(SUA TAREFA): Nos registros, substitua "sidebar" por "side panel" nas linhas que vão da que contém "The image size is (1109, 599)." até a que contém "Looking at the screenshot, I should click(74, 917).", inclusive. Reproduza apenas essas linhas, com todo o resto inalterado.

(DADOS ARMAZENADOS):
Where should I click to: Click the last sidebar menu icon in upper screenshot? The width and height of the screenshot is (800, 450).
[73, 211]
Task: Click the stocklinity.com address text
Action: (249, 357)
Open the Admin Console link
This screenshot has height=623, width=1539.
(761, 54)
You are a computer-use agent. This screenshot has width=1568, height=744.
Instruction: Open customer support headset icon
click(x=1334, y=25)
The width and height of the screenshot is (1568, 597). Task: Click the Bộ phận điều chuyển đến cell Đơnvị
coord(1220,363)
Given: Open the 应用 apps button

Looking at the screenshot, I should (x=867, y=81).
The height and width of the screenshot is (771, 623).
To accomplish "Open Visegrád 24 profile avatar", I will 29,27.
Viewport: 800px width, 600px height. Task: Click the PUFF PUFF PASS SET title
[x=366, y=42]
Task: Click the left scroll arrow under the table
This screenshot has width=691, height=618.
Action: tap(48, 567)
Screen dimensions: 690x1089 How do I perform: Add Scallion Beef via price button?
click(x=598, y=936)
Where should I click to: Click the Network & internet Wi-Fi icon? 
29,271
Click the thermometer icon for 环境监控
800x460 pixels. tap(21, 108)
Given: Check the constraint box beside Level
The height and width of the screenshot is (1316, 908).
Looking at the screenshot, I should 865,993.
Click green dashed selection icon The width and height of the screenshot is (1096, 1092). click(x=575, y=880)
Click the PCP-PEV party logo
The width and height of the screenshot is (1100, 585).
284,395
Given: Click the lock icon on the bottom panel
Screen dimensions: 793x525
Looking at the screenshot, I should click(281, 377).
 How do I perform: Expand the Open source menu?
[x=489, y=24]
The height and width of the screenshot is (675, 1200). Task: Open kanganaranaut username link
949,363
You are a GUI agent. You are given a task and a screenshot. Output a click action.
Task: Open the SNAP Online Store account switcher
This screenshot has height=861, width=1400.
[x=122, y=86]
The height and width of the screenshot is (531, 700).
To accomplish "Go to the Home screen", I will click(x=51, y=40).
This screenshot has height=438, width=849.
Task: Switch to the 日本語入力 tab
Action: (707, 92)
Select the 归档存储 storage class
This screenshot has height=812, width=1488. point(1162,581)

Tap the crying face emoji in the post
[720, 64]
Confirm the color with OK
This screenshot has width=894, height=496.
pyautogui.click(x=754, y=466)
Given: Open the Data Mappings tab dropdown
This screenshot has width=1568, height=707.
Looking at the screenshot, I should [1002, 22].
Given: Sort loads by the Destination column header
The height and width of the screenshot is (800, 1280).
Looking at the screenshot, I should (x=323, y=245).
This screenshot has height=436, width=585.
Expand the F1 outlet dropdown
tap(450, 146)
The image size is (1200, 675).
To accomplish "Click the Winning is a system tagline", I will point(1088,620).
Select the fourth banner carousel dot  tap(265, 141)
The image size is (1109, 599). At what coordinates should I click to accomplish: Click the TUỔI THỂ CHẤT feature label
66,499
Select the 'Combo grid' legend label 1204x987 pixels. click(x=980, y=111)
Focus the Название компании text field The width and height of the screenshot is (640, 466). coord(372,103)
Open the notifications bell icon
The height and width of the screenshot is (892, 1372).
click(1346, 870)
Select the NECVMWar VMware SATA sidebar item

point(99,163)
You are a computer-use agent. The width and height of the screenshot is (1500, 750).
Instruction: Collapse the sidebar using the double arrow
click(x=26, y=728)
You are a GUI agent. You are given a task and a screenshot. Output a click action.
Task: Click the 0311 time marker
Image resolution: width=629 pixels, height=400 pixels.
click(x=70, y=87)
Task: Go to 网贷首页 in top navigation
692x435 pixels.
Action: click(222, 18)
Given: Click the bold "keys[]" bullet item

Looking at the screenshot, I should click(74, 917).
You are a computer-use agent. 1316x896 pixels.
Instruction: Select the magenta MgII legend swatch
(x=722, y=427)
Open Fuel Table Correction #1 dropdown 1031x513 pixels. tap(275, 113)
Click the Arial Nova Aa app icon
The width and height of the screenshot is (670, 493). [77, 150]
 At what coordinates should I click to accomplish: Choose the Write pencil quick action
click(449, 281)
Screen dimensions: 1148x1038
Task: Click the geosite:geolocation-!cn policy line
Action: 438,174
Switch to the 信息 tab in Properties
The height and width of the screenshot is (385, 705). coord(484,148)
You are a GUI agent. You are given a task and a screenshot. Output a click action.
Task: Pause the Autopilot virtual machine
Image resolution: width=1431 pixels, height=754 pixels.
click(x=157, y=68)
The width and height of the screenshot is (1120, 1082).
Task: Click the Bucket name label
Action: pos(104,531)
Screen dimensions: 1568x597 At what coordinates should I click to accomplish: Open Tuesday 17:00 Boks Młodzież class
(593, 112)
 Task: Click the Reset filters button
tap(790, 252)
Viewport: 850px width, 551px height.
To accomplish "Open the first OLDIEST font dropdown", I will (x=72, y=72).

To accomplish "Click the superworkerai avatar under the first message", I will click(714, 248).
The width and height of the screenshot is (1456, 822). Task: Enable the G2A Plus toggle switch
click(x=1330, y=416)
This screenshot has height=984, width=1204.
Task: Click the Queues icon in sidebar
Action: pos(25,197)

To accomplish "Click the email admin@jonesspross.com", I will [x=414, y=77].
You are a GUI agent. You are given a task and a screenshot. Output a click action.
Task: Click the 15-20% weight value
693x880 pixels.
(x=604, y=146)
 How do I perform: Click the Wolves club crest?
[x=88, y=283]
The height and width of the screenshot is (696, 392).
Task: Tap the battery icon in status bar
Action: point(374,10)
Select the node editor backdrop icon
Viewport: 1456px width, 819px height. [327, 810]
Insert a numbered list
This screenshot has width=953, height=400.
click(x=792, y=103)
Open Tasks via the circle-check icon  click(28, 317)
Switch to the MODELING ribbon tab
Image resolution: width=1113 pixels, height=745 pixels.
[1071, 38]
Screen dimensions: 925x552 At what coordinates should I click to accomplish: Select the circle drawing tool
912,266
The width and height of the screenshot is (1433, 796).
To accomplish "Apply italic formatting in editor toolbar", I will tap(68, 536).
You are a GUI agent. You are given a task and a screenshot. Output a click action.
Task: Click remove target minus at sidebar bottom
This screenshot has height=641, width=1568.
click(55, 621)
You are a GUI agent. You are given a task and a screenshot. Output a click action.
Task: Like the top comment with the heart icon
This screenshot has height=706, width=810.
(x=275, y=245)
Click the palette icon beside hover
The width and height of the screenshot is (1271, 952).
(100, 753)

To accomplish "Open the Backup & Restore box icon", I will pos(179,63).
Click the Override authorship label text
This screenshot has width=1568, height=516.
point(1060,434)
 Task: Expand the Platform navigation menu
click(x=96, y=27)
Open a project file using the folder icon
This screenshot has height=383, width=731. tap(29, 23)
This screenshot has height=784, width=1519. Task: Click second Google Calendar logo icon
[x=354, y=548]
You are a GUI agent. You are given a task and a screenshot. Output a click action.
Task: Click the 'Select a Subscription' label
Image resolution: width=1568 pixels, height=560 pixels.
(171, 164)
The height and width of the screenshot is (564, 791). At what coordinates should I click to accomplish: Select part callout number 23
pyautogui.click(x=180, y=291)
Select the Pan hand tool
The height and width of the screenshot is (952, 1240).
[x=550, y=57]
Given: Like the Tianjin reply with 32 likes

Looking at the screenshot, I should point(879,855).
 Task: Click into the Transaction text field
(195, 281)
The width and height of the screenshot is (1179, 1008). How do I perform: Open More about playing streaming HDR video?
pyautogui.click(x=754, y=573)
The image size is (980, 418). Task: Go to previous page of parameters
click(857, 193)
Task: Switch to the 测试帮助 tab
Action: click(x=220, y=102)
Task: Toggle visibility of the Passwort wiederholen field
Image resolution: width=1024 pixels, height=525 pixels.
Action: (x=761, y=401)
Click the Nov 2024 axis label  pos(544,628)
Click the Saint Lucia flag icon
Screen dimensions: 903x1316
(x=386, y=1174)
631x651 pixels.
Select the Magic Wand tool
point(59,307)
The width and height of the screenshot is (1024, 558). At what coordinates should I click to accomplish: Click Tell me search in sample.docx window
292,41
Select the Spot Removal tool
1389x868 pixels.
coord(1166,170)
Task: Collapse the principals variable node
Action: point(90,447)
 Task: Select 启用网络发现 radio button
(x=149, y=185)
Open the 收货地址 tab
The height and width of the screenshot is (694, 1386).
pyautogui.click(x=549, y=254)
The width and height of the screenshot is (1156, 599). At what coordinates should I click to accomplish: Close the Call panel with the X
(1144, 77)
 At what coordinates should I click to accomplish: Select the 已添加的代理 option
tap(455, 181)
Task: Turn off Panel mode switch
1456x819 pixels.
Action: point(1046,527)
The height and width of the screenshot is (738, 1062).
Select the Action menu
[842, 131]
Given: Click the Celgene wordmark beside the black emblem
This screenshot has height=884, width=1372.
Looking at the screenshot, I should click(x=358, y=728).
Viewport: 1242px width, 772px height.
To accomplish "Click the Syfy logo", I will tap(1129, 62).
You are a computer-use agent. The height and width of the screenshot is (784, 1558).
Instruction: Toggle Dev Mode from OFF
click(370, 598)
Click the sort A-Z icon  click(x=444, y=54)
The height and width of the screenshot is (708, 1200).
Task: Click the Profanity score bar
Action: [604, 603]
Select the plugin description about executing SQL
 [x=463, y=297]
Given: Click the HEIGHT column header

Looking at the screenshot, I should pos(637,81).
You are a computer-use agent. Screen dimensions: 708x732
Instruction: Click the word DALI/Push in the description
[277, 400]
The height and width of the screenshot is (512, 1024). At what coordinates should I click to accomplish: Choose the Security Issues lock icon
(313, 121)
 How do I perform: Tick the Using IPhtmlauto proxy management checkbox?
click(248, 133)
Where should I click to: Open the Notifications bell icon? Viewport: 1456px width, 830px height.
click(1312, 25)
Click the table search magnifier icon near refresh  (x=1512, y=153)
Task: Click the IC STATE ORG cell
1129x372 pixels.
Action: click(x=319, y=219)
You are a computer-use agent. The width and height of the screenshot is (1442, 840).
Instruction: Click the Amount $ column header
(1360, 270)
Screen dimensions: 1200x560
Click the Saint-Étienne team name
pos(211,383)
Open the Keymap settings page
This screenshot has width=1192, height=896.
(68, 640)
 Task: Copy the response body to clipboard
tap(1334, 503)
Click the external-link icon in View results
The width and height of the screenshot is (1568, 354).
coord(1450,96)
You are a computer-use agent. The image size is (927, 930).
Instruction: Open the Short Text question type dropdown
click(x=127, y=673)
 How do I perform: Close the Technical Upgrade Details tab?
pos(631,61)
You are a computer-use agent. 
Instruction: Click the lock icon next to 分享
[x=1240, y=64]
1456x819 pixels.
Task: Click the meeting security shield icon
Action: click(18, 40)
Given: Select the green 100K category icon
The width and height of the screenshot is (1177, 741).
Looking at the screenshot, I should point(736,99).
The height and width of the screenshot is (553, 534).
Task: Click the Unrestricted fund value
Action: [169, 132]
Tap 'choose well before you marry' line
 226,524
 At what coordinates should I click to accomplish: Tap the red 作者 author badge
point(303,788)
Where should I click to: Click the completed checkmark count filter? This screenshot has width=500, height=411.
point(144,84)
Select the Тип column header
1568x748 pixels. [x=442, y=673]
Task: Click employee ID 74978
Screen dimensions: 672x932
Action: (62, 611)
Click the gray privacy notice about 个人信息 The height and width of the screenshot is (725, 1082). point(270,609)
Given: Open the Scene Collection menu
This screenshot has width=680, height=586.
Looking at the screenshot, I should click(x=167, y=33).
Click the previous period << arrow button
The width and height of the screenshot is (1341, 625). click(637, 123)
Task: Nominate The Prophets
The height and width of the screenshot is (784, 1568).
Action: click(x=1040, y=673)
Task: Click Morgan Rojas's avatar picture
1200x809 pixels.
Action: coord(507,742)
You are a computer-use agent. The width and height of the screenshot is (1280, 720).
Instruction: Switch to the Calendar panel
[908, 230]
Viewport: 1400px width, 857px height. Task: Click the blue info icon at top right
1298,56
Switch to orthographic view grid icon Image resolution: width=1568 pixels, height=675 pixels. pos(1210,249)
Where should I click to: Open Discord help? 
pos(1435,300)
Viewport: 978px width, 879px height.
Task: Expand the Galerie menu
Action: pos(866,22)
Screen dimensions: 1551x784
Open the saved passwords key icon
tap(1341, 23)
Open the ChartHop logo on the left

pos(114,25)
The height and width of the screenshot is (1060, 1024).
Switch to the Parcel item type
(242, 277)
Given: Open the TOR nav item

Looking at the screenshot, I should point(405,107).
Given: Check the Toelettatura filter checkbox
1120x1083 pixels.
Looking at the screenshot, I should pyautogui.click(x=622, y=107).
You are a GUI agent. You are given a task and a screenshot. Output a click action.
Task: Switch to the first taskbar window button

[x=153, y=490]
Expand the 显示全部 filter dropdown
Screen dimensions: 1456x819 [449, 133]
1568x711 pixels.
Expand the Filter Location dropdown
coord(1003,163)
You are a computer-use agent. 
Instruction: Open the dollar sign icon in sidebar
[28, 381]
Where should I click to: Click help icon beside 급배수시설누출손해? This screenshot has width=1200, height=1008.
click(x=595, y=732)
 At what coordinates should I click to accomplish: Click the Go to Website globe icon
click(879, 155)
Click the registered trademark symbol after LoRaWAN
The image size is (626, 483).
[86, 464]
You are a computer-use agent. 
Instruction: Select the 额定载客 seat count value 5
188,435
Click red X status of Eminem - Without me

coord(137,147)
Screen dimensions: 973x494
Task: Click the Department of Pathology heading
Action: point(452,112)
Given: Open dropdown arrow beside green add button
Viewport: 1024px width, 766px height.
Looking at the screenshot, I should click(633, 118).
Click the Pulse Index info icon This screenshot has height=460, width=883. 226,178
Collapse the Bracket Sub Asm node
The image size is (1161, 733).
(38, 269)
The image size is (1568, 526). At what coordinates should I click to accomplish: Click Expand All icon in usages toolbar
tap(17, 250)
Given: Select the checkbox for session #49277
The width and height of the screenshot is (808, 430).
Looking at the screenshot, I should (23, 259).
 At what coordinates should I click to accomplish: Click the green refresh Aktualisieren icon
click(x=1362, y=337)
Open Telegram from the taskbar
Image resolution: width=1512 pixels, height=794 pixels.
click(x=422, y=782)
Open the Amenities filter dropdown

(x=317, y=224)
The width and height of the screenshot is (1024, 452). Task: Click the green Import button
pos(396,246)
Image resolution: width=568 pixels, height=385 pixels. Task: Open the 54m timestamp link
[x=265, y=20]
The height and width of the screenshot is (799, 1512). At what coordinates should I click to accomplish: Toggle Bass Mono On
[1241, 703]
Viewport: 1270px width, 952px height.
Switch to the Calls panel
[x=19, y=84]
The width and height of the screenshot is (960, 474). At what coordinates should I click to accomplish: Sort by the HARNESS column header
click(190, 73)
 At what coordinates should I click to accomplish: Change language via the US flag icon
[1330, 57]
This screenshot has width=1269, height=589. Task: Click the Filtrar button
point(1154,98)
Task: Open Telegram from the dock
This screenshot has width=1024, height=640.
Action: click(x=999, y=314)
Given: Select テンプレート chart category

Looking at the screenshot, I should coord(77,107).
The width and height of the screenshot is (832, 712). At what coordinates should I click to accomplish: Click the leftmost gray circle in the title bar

(SOLUÇÃO ABAIXO):
The image size is (1109, 599). At what coordinates should I click to accomplish: Click the TUỔI THỂ CHẤT feature label
66,499
Select the 'Combo grid' legend label 1204x987 pixels. click(x=980, y=111)
Focus the Название компании text field The width and height of the screenshot is (640, 466). coord(372,103)
Open the notifications bell icon
The height and width of the screenshot is (892, 1372).
click(1346, 870)
Select the NECVMWar VMware SATA side panel item

point(99,163)
You are a computer-use agent. The width and height of the screenshot is (1500, 750).
Instruction: Collapse the side panel using the double arrow
click(x=26, y=728)
You are a GUI agent. You are given a task and a screenshot. Output a click action.
Task: Click the 0311 time marker
Image resolution: width=629 pixels, height=400 pixels.
click(x=70, y=87)
Task: Go to 网贷首页 in top navigation
692x435 pixels.
Action: click(222, 18)
Given: Click the bold "keys[]" bullet item

Looking at the screenshot, I should click(74, 917).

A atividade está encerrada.